A multifactorial experimental design was used to screen for main effects on PAO/GAO competition within a set of six parameters, i.e. COD concentration, Ac/Pr and COD/P ratios, pH, temperature, and the redox conditions during starvation. This multifactorial investigation revealed that Accumulibacter (47%) and dephosphatation (80-100%) were favored with alkaline pH (7.5), temperature below 20°C, and Ac/Pr of 50:50%. Competibacter (35%) were preferentially selected at 28°C, pH 6.5, with acetate, and with the lower COD concentration used. Conditions selecting for GAO were also favorable for Tetrasphaera relatives (16%) belonging to Actinobacteria and possibly important PAO of full-scale BNR systems. A mathematical model targeting the PAO/GAO competition for the carbon source under anaerobic plug-flow feeding conditions across the AGS bed showed that an alkaline pH (7.5-8.0) was preferentially selecting for anaerobic acetate uptake by PAO over GAO independently from the process temperature. In conclusion, pH was identified as the most dominant factor for bacterial selection in AGS systems. Furthermore, control of duration of anaerobic and starvation phases was required for optimal performance. Dosage of a 3-carbon substrate such as propionate in the influent can also help to enable proper AGS growth. Purge of excess AGS is required for stabilizing the sludge age, the underlying bacterial community structure, and BNR.

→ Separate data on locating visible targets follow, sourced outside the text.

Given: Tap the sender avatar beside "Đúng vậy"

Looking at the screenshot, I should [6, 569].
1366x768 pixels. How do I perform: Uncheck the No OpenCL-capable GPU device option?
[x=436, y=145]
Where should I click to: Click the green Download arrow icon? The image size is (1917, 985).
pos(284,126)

Granule formation and stability for optimized nitrogen and phosphorus removal
An optimization of the start-up with the goal to achieve granulation as well as BNR efficiently was carried by using a multi-parameter study according a Hadamard experimental design where “n” parameters can be tested with “n+1” experiments. For each parameter two states had to be defined and the parameters were considered to be independent. The following parameters were tested: organic substrate feeding (constant load or biomass specific load), aeration (constant rate or pseudo-anoxic phases), addition of allylthiourea during the first 10 days (with or without), air flow (1.5 m s-1 or 3.0 m s-1), biomass settling mode (decrease from 30 minutes to five minutes within 10 days or 20 days with 30 minutes followed by stepwise decrease to 5 minutes within 10 days), pH (7.0-7.3 or 7.5-7-8), and temperature (15°C or 20°C). The end points that were defined to enable the comparison of the different runs were the number of days needed to achieve certain removal rate for C, N, and P removal. The analysis of the first results obtained indicated that temperature had a great influence as well as the organic substrate feeding. This was followed by the aeration and the settling mode. The best combination of these parameters achieved granulation with efficient C, N, and P removal within 3-4 weeks starting with activated sludge from a WWTP with complete BNR (Thun, Switzerland).

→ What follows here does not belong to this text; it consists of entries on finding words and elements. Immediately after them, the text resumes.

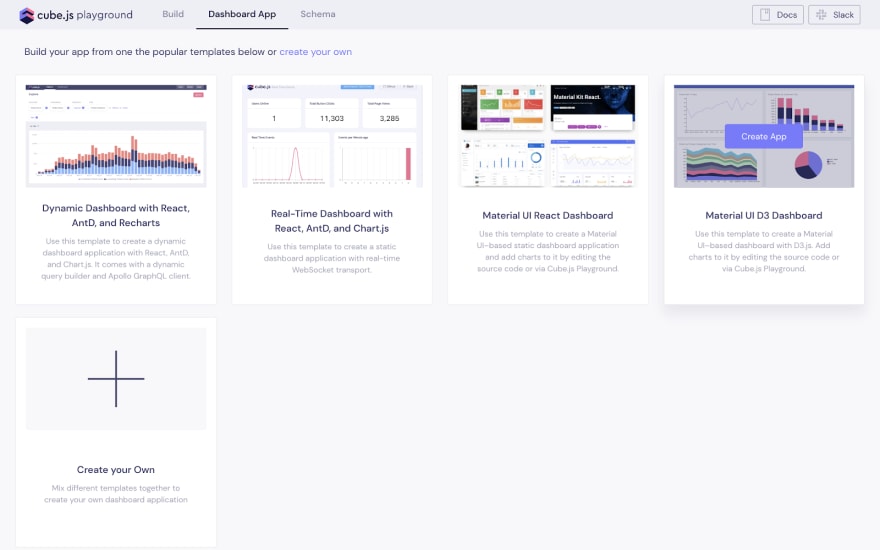Select the Dynamic Dashboard Recharts preview thumbnail
This screenshot has width=880, height=550.
click(116, 136)
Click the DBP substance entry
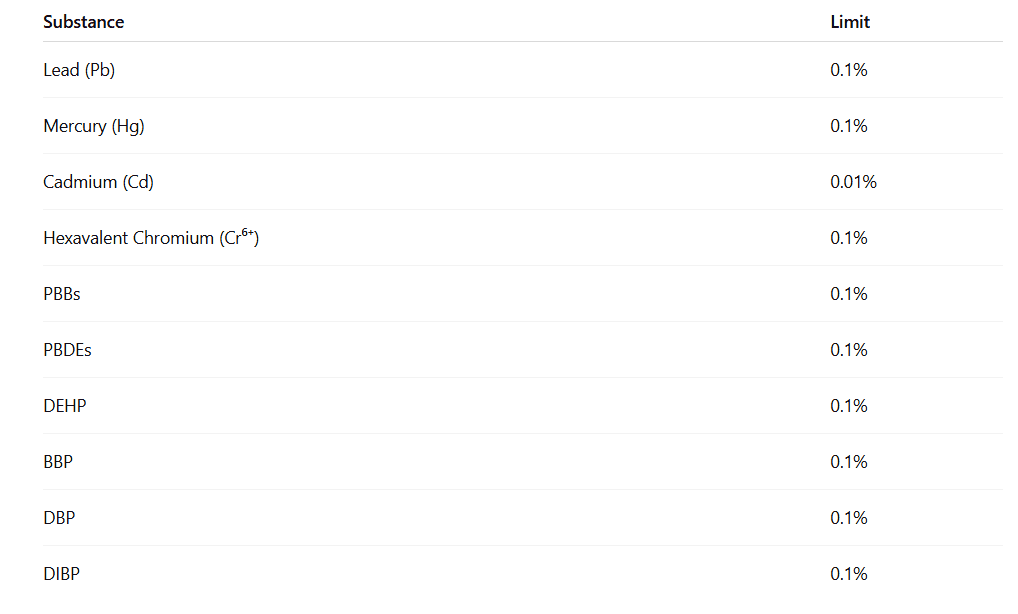Screen dimensions: 1018x614 (x=59, y=518)
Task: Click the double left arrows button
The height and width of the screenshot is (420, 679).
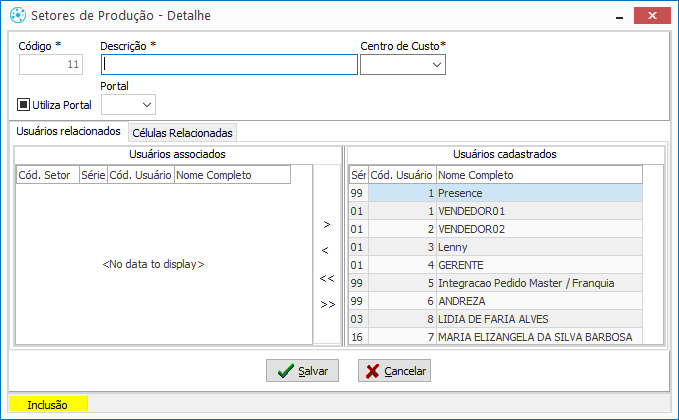Action: [x=327, y=278]
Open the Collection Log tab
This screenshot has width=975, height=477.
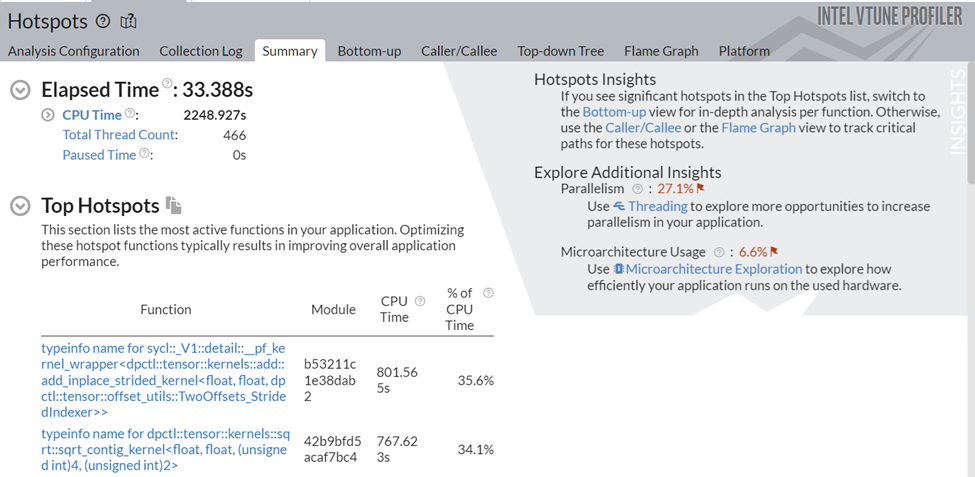[x=200, y=51]
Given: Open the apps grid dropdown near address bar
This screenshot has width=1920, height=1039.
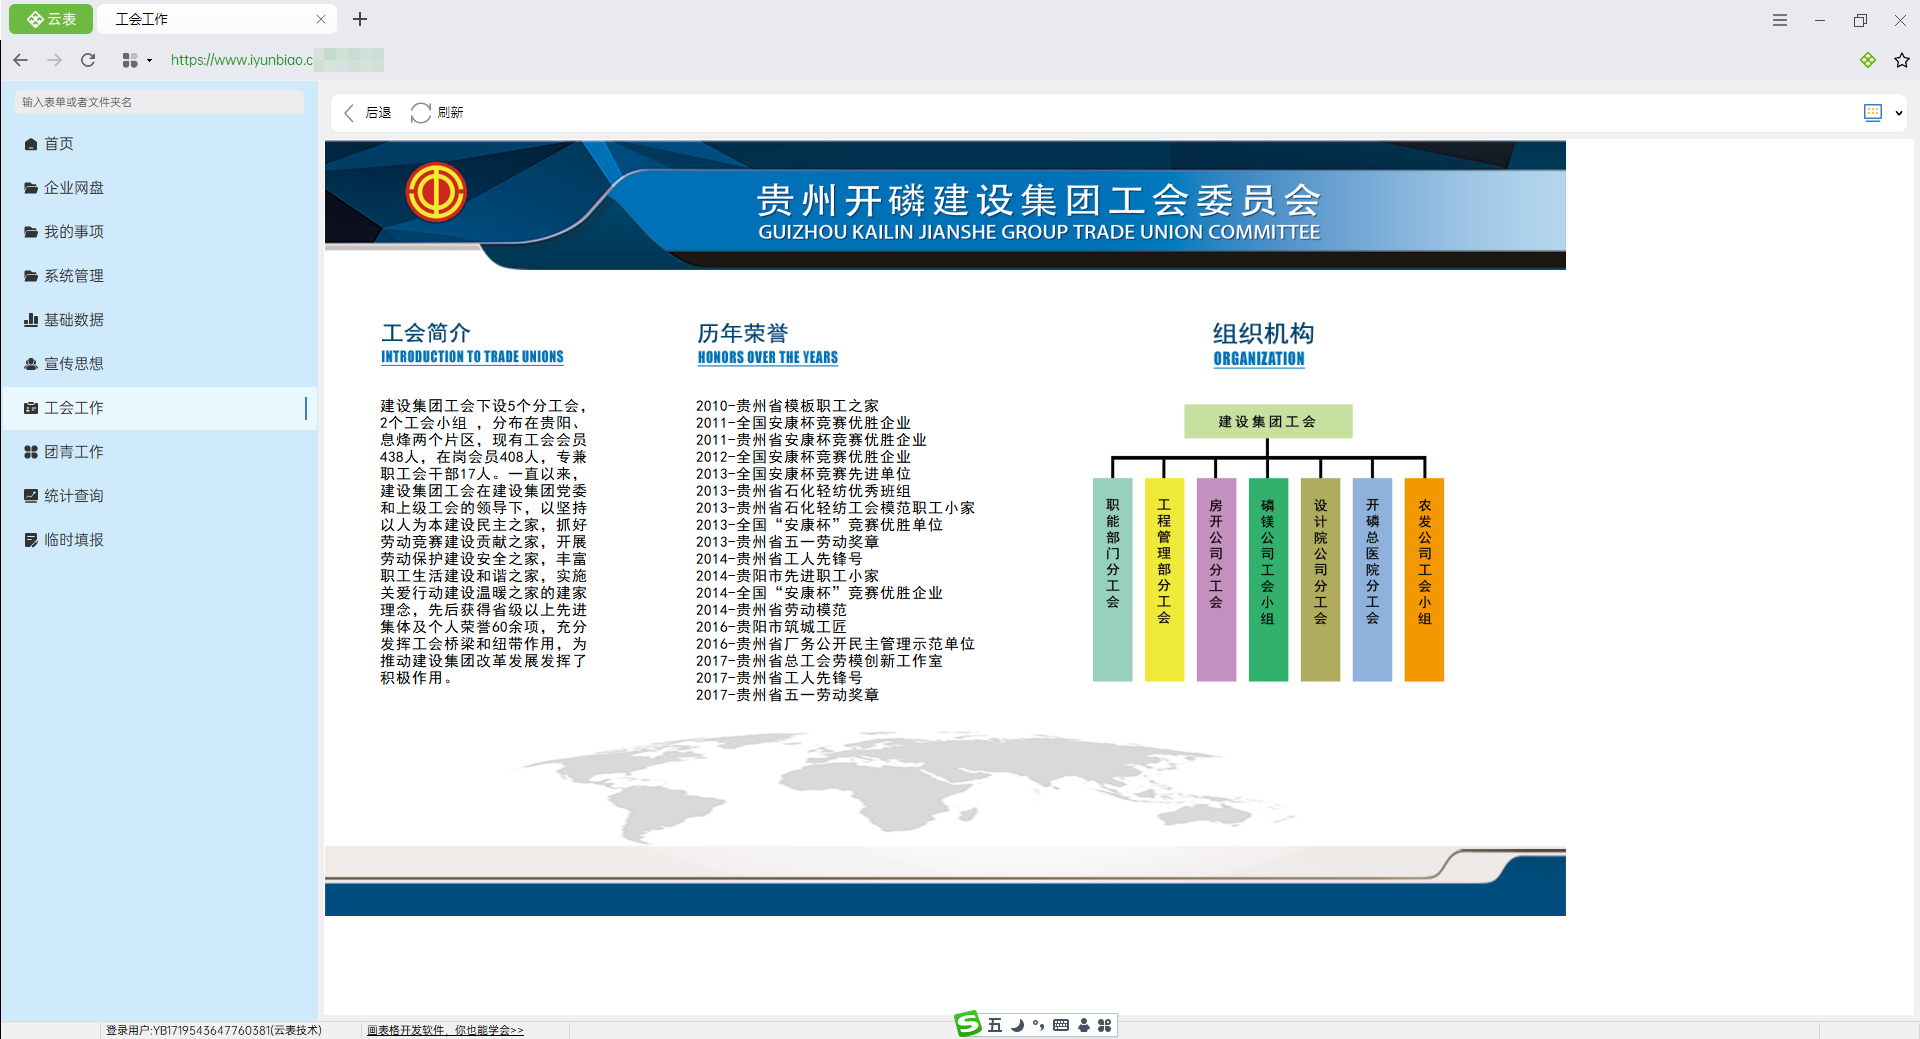Looking at the screenshot, I should click(x=136, y=60).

The reactor that produced the optimal AGS was operated further to ensure that the granules were stable concerning structure, settling behavior as well as nutrient removal performances. During this operation phase the possibility to remove nitrogen over nitrite and not nitrate was tested too. This possibility was tested by choosing operating conditions (aeration) that favored the growth of ammonium-oxidizing bacteria and could lead to the wash-out of nitrite-oxidizing bacteria (NOB). These tests were successful and it could also be shown that this phenomenon could be reversed by changing operation conditions again. Biomass samples are currently under investigation to show whether NOB decrease and increase during these different phases.